War certainly takes lives. Many say that ultimately no one wins in a war. For the soldiers who are on the battlefield actively fighting against the opposition, there is no victory. Just death or if not death then disability and trauma.
A stark example of this was set in the two world wars. The wars saw thousands of deaths and ravaged families as a result. But nobody ever forgot the fallen.
The people who are spared by the war and the survivors of the war do try to band together to create something that will honor the memories of those who fought for a cause and laid down their lives for it.
One such example of such a structure lies in Romania. It’s called the Mausoleum of Mărășești.
This mausoleum is located in Mărășești, Vrancea County, Romania. This memorial site is dedicated to the commemoration of the Battle of Mărășești and the Romanian Army members who were killed during World War I.
The memorial contains the remains of 5,073 Romanian soldiers and officers killed in the First World War. As such it actually sets the world record for being the Largest World War One Mausoleum, according to the World Record Academy.
But the Mausoleum of Mărășești isn’t the only one which was erected to honor the dead in the area. In the same Vrancea county, there are actually three other smaller similar mausoleums dedicated to the first world war and the lives it took.
One is in Focsani Sud (12 miles/20km), the second one is in Marasti (15 miles/25km) and the last one is in Soveja (31 miles/50km).
The Battle of Mărășești
The Battle of Mărășești was fought from August 6 to September 8, 1917 between Germany and Romania in World War I. The Romanian campaign was part of the Eastern Front of World War I. Romania and Russia had allied with France and Britain against the Central Powers of Austria-Hungary, Germany, Bulgaria, and the Ottoman Empire.

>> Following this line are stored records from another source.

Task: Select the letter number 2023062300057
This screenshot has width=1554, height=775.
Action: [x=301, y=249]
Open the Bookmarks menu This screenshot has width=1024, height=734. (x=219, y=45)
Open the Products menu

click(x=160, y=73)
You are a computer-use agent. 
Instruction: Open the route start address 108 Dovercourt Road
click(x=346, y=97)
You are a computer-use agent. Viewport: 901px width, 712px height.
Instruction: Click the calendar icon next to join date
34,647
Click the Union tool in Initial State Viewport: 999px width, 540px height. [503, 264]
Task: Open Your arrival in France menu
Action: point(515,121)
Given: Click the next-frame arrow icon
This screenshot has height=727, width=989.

Beginning from August 6, 1917, this area saw the battle of Mărășești which was the largest battle ever fought by the Romanian Army. It was fought for 29 days and it was a continuous battle with attacks and counter-attacks.
There were more than 60 strong attacks by the German army. At the end there were massive losses and the dead/missing figures ranged for 24,000 to 27,000 for the Romanian side. The German side would have to deal with even more deaths as their dead or missing count had risen to 45,000.
Mircea Balica, the guardian of the Mausoleum said that:
“In the historical annals, the Battle of Mărășești is called “The Romanian’s Verdun” as a duration, importance and loss was a small Verdun.”
The motto of the Romanian Army during the battle was “Pe aici nu se trece”. The English translation is “They shall not pass” and was probably inspired from the famous slogan of General Nivelle during the Battle of Verdun. If this story gave you goosebumps then know that there’s more heroism yet to come.
A young soldier of the battle
War takes the young and this one was no exception. Mărăşeşti lost one of their youngest in this battle. Dr. Florinel Agafiţei, history teacher in Focsani said that:
“Here was buried, with great honors, in the largest mausoleum in the world dedicated to the heroes of World War I, the heroine of the Romanian people Mariuca Zaharia, a 12-year-old girl who fell heroically in the battles in Mărăşeşti.”
This Mausoleum was built by the people
This significant memorial was built by architects George Cristinel and Constantin Pomponiu. It took them 15 years to build and was unveiled on 18 September 1938 by King Carol II.
This mausoleum wasn’t built as a result of any government initiative or such. It was made from donations. Subscription lists were made and people who had money donated to it.
Those who didn’t, came and helped with the work of erecting this monument. The land on which the mausoleum stands was donated along with an important sum of money by George Ulise Negropontes. He was an descendent of a Greek noble family and became the Mayor of Marasesti after the First World War.
The daughter of Ulysses Negropontes, Elena, was the wife of General Eremia Grigorescu, who fought valiantly and made history in the battles in Marasesti. From their marriage resulted a son who would bear the name of his grandfather, Ulysses. Ulysses was decorated by the French state with the highest distinction, the “Legion of Honor”.
The Romanian newspaper ‘Adevarul’ reports that:
“Important personalities of the world belong to the Negropontes family. John Negropontes was the former head of the Central Intelligence Service of the United States of America (CIA), considered the right hand of former US President George Bush. John Negropontes was also US ambassador to Iraq.”
Mărăşeşti is a little place and this little place saw unprecedented levels of destruction. The people living here lost loved ones by the thousands. But they decided to commemorate such a grievous day by erecting something which will remember not the war but the heroes who fell in it.